Thursday, October 15, 2009

Mountaintop Mining, Up Close and Personal

by SolveClimate Staff - Oct 14th, 2009

Words alone can’t describe what mountaintop mining is doing to Appalachia, its streams and the lives of its people.

Coal companies have dynamited more than 470 mountaintops and pushed the debris into valleys, burying hundreds of miles of streams and contaminating the water with metals such as nickel, lead, cadmium, iron and selenium.

From those bare expanses, the mining companies strip out the coal and then move on to the next mountain. The treeless landscapes, meanwhile, can create dangerous flash flooding for nearby residents, and the mining debris can render their well water undrinkable.

In a new 20-minute documentary produced by Yale Environment 360 and MediaStorm, Chad Stevens takes his video camera inside the community meetings, homes and offices of the people on both sides of the front lines, capturing their emotions and letting them tell the story. The producers' goal was to show the many views of the conflict and provide an environmental science perspective.

“I wanted us to really show what is happening on the ground there, which is really stunning in some cases and hard to describe in the written word,” said Yale's Roger Cohn, an executive producer of Leveling Appalachia: The Legacy of Mountaintop Removal Mining.

The video is worth watching.

It flips from residents like Debbie Jarrell of Rock Creek, W.Va., who has fought strip mining on Coal River Mountain:

"What do you tell your grandchildren? We used to have clean water. We used to be able to drink it out of the creek. We used to be able to go up that hollow — well, there’s not a hollow now — but we used to be able to go up there and pick berries."

To the people in charge of laws and regulations, like West Virginia Gov. Joe Manchin:

"The reality is that 50 percent of the energy for the United States comes from coal. You can't keep the country running without it and be competitive in a global economy. … We've got to use what we have."
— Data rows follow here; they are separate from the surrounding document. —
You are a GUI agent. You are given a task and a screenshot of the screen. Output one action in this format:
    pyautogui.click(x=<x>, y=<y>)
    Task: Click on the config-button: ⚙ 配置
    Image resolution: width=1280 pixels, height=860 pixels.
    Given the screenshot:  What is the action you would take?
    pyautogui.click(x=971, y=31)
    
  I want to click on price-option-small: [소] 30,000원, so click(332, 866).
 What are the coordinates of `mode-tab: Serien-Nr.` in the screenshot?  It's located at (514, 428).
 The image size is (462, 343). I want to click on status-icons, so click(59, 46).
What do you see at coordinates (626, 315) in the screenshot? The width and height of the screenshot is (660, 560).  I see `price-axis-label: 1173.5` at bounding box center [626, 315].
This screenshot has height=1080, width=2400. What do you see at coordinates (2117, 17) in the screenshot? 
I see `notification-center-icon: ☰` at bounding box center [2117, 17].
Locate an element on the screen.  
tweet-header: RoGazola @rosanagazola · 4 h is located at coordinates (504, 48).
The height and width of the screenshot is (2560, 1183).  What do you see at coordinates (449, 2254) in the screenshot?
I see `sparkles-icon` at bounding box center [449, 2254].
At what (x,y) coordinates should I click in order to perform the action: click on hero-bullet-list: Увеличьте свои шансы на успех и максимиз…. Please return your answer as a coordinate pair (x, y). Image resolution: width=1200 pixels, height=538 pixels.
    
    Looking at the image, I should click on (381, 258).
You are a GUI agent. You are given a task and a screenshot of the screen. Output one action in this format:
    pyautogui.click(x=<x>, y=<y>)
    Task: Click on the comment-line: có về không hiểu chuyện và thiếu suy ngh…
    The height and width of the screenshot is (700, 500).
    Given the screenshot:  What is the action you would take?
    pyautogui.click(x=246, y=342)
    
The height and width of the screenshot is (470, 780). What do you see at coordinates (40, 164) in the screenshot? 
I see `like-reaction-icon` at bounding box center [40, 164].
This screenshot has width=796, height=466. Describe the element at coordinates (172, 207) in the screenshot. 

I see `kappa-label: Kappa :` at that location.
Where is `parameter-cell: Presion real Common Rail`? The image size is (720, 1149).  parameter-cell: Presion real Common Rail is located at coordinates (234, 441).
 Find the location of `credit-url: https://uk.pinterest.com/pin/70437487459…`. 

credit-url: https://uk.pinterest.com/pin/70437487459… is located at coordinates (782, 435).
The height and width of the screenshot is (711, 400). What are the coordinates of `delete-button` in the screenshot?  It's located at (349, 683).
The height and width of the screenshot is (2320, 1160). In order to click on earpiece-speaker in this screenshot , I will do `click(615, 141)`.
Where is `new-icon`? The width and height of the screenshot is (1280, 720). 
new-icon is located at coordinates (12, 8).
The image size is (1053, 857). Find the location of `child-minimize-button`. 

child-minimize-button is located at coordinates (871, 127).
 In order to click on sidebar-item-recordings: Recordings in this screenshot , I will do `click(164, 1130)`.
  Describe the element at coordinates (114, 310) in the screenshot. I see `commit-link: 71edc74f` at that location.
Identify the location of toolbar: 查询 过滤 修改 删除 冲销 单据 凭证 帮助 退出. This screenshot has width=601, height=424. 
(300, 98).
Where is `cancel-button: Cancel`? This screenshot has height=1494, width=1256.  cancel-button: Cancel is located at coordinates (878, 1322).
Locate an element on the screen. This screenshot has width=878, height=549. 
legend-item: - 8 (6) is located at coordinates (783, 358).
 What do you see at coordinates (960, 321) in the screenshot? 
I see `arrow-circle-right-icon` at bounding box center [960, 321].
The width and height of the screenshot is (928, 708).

To experts like Jack Spadaro, a mining health and safety consultant and former mine inspector:

"We’ve just obliterated one of the most advanced ecosystems in the world."

And biology professor Ben Stout of Wheeling Jesuit University:

"We’re also burying one of the most productive forests in the world, one very capable of capturing and sequestering carbon."

To industry representatives, like West Virginia Coal Association’s Chris Hamilton, whose claims defy science and get at the corporate truth:

“Mountains are not destroyed. Water systems are not destroyed here in West Virginia."

"… I hear that all the time: ‘They’re impacting our mountains.’ Well, they’re not ‘our mountains’. Those mountains have been bought."


The same arguments erupted again this week at public hearings on mountaintop mining, where the Army Corps of Engineers heard from environmentalists, area residents and hundreds of coal miners worried about their jobs if the federal government tightened its rules.

In Pikeville, Ky., miners said their employers gave them the day off and bused them in to fill the auditorium. Just ahead of those hearings, the Sierra Club released a report saying that other types of mining in Appalachia employ more workers and suggesting that mountaintop mining costs states more that it generates.

The disputes over strip mining the Appalachian Mountains have become raucous, and threatening in some places, where miners fearful for their livelihoods have clashed with protesters fearful for the environment and residents for their mountain homes.

In another new documentary, Coal Country, Judy Bonds of Coal River Mountain Watch describes what's going on with mountaintop mining as a war:

"It's families against families," she says. "Upton Sinclair once said that it's hard to get a man to understand something when his paycheck depends upon him not understanding it."